DATASET RECORDS:
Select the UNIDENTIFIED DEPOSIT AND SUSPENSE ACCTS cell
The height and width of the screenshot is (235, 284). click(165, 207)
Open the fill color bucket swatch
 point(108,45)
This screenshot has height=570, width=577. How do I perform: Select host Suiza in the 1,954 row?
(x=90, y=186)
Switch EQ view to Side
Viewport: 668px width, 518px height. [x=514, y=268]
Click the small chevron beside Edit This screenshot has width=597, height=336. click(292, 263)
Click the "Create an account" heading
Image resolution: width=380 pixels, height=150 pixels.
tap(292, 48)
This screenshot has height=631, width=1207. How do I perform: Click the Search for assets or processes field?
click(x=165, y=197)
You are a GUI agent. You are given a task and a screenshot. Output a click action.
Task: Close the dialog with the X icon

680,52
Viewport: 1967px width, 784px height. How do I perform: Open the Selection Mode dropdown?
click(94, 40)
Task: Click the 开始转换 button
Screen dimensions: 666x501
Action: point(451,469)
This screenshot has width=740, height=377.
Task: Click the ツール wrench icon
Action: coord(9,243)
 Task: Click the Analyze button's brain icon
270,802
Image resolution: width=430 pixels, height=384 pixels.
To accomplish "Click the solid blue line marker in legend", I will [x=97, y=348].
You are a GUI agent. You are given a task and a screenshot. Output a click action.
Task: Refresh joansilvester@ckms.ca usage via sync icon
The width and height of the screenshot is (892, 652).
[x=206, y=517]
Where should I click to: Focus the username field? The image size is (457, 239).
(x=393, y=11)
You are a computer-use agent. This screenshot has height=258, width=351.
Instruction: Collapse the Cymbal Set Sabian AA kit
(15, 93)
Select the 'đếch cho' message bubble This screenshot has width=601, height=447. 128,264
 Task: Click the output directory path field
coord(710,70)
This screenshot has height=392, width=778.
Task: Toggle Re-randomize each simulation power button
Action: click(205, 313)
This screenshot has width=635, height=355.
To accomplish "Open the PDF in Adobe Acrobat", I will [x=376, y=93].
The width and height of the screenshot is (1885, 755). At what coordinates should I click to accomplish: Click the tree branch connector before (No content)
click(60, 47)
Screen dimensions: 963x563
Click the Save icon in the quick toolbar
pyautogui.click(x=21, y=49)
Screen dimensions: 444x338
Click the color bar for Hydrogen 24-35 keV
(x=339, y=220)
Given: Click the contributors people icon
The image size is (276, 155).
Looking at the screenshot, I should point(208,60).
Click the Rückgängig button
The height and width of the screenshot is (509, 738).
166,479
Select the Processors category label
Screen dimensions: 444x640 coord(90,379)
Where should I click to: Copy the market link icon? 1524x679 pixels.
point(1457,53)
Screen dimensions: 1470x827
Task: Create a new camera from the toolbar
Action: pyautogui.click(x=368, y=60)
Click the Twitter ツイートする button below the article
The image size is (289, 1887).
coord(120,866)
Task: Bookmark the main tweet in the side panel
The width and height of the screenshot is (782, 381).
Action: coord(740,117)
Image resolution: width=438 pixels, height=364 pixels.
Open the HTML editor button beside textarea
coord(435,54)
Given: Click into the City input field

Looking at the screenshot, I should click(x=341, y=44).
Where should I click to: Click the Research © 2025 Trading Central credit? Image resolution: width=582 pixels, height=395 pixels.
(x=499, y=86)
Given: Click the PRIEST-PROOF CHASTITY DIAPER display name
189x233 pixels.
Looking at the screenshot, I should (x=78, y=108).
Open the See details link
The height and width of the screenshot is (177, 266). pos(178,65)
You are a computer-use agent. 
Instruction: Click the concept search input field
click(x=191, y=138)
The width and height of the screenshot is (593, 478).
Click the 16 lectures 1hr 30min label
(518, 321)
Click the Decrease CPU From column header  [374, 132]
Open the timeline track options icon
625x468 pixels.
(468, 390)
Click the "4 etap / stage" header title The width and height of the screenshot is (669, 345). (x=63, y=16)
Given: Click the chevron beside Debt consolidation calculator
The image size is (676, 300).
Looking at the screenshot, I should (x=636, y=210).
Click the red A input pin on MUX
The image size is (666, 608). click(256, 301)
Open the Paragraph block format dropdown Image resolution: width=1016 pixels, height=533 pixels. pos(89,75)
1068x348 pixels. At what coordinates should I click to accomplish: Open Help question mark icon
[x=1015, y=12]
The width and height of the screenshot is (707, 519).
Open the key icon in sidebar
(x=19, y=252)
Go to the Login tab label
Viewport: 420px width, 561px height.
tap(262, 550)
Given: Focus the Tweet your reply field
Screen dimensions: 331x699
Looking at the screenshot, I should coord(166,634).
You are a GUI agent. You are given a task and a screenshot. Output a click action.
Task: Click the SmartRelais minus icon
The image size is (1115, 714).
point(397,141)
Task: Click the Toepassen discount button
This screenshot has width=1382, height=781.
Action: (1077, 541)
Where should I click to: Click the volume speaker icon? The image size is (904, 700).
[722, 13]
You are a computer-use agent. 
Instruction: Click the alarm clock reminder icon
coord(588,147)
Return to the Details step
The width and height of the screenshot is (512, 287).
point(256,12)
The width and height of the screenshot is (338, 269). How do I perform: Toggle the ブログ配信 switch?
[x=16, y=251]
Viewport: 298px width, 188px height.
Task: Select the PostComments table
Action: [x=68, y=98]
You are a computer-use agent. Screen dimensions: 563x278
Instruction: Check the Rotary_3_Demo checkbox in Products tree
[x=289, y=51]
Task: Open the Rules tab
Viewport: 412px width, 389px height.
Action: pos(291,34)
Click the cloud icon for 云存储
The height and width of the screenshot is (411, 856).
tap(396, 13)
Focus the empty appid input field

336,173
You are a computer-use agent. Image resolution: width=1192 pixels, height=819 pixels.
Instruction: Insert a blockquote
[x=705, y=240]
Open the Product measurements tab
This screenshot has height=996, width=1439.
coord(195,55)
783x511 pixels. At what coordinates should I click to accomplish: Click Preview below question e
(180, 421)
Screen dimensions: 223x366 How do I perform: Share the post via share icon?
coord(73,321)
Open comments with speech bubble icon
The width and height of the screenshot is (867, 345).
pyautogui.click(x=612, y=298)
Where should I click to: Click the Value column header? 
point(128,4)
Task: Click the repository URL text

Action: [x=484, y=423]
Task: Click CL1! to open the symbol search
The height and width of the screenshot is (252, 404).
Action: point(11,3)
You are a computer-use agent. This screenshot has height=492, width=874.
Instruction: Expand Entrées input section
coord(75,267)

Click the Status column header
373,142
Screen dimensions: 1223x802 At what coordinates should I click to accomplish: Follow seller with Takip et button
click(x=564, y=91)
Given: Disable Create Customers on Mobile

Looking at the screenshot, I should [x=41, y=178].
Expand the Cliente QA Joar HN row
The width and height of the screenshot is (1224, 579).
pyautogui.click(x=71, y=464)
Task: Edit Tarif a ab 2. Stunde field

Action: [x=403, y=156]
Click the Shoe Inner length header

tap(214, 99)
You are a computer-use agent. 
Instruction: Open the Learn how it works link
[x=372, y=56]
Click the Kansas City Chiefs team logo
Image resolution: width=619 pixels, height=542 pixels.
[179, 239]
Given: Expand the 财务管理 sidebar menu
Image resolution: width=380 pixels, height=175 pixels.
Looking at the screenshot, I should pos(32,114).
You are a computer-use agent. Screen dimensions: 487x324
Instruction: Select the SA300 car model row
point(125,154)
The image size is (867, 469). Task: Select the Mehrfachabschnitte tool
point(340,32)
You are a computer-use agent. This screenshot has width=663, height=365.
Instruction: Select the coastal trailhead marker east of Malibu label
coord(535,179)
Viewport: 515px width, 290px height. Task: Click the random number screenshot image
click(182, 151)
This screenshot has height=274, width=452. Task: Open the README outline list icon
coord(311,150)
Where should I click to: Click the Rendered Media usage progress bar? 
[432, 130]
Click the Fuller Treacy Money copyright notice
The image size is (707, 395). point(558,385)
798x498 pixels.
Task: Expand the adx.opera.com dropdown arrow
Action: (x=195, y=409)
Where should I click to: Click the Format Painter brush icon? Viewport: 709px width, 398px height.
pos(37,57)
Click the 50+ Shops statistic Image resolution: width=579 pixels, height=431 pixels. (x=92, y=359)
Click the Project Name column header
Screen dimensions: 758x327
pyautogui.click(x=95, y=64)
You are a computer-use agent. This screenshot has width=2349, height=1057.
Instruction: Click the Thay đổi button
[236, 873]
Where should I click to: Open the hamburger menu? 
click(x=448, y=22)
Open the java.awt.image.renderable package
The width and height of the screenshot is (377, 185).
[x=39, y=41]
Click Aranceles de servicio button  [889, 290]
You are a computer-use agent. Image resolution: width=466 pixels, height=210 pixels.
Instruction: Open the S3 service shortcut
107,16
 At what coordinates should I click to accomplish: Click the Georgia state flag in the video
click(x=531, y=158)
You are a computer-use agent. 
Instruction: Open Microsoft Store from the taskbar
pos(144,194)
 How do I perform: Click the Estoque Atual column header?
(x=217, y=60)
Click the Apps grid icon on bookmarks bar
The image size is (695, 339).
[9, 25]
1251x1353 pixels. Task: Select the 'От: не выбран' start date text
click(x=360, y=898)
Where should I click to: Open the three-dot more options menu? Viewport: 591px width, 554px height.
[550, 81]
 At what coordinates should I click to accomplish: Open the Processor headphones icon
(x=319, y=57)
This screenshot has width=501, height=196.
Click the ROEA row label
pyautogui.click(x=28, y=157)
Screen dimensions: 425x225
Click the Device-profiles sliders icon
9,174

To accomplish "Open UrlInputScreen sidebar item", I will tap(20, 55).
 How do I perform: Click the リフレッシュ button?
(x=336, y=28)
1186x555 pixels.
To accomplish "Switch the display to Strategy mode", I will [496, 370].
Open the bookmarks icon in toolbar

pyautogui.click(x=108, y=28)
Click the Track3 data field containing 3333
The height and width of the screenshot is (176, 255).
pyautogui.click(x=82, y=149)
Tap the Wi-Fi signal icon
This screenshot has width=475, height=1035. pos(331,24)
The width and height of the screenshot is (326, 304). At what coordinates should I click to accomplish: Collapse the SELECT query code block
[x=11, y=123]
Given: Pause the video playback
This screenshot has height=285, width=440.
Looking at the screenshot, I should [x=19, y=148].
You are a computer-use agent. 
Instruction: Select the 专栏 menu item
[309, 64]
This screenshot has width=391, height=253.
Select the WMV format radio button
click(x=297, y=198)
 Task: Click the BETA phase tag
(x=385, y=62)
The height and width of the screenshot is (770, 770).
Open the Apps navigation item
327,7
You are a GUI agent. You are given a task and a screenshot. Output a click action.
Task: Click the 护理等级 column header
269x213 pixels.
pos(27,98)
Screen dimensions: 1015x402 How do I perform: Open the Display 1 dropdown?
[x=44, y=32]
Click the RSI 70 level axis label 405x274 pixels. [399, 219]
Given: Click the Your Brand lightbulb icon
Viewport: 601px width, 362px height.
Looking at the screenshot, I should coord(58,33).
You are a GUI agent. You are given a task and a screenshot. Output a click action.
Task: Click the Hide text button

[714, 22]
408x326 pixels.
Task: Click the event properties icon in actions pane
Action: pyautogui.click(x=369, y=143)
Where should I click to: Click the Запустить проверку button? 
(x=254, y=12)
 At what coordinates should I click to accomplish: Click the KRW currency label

TO DO:
The range runs from the line with "Task: Click the 开始转换 button" up to and including the line with "This screenshot has width=635, height=355." in the listing above; please write out exactly those lines and nothing more.

SOLVED PROBLEM:
Task: Click the 开始转换 button
Screen dimensions: 666x501
Action: point(451,469)
This screenshot has width=740, height=377.
Task: Click the ツール wrench icon
Action: coord(9,243)
 Task: Click the Analyze button's brain icon
270,802
Image resolution: width=430 pixels, height=384 pixels.
To accomplish "Click the solid blue line marker in legend", I will [x=97, y=348].
You are a GUI agent. You are given a task and a screenshot. Output a click action.
Task: Refresh joansilvester@ckms.ca usage via sync icon
The width and height of the screenshot is (892, 652).
[x=206, y=517]
Where should I click to: Focus the username field? The image size is (457, 239).
(x=393, y=11)
You are a computer-use agent. This screenshot has height=258, width=351.
Instruction: Collapse the Cymbal Set Sabian AA kit
(15, 93)
Select the 'đếch cho' message bubble This screenshot has width=601, height=447. 128,264
 Task: Click the output directory path field
coord(710,70)
This screenshot has height=392, width=778.
Task: Toggle Re-randomize each simulation power button
Action: click(205, 313)
This screenshot has width=635, height=355.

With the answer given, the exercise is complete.